--- Work to complete ---
Could you return, word for word, the span of the machine learning text that begins at "Getting Started#" and stops after "need to install."?

--- Extract to read ---
◇ ◇ ◇

Machine Learning#
In addition to making use of the network algorithms discussed in the other chapters in this section, it can also be useful to analyze a network using statistical modeling and machine learning methods. In order to do this, the network must be converted into a tabular format so that can be analyzed using these techniques.
Two common ways of using machine learning with networks are Link Prediction—finding out which links are likely to be formed next—, and Node Classification—sorting nodes into groups based on shared properties. We’ll take a look at one approach to each of these techniques, but there are many ways to accomplish both of these tasks!
Getting Started#
As an example, we’ll use a network from the literary journal The Crisis, which Melanie Walsh derived from the Modernist Journals Project metadata.
First you will need to import libraries, including some new libraries that you may need to install.

◇ ◇ ◇

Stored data
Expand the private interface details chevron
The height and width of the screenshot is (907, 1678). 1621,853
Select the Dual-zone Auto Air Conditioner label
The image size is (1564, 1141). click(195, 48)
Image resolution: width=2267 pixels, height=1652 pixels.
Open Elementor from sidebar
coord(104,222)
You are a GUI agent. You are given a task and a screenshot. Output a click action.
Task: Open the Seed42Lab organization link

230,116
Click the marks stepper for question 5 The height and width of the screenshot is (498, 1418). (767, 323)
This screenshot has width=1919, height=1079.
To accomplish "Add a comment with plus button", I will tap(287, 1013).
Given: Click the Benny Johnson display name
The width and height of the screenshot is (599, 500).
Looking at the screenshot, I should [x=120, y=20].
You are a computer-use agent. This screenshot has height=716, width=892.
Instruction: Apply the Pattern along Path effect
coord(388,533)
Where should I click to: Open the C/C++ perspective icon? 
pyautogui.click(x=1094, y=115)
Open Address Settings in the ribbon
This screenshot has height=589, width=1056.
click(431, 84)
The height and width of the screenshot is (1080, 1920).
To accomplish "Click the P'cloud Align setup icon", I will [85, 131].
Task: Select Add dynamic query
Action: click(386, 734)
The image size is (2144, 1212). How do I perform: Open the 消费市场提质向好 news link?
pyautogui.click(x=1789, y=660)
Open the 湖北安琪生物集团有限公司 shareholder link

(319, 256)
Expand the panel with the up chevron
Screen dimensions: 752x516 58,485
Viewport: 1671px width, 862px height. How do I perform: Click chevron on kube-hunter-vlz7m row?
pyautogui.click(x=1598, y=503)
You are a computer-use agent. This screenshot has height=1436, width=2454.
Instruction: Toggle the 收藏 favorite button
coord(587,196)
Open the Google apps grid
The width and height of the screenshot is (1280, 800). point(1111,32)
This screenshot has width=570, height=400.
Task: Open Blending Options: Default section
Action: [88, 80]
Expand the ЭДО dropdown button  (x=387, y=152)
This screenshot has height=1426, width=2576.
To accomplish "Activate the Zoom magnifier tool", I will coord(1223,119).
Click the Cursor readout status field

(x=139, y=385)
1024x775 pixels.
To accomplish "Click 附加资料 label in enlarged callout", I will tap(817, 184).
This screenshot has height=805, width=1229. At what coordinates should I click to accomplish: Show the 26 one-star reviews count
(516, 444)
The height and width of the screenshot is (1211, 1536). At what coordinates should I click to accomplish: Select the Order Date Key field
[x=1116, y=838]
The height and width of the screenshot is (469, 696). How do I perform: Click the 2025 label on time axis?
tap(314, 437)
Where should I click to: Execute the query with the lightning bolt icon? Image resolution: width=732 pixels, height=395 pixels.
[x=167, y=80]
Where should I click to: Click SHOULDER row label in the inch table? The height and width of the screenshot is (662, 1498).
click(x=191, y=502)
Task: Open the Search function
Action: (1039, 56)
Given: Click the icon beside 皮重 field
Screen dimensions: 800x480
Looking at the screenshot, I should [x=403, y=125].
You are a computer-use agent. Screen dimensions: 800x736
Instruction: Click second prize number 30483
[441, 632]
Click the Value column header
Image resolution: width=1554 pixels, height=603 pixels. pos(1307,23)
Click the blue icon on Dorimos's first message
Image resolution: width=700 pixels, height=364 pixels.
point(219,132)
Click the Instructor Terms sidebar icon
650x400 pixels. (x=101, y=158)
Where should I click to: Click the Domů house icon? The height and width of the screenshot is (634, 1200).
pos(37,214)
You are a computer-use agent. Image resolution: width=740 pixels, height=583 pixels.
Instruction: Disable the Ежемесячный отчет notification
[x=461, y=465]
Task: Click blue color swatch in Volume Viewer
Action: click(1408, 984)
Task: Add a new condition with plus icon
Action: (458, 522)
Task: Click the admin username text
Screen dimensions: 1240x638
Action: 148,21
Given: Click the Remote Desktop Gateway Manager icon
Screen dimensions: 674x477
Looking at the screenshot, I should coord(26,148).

◇ ◇ ◇

--- In response ---
Getting Started#
As an example, we’ll use a network from the literary journal The Crisis, which Melanie Walsh derived from the Modernist Journals Project metadata.
First you will need to import libraries, including some new libraries that you may need to install.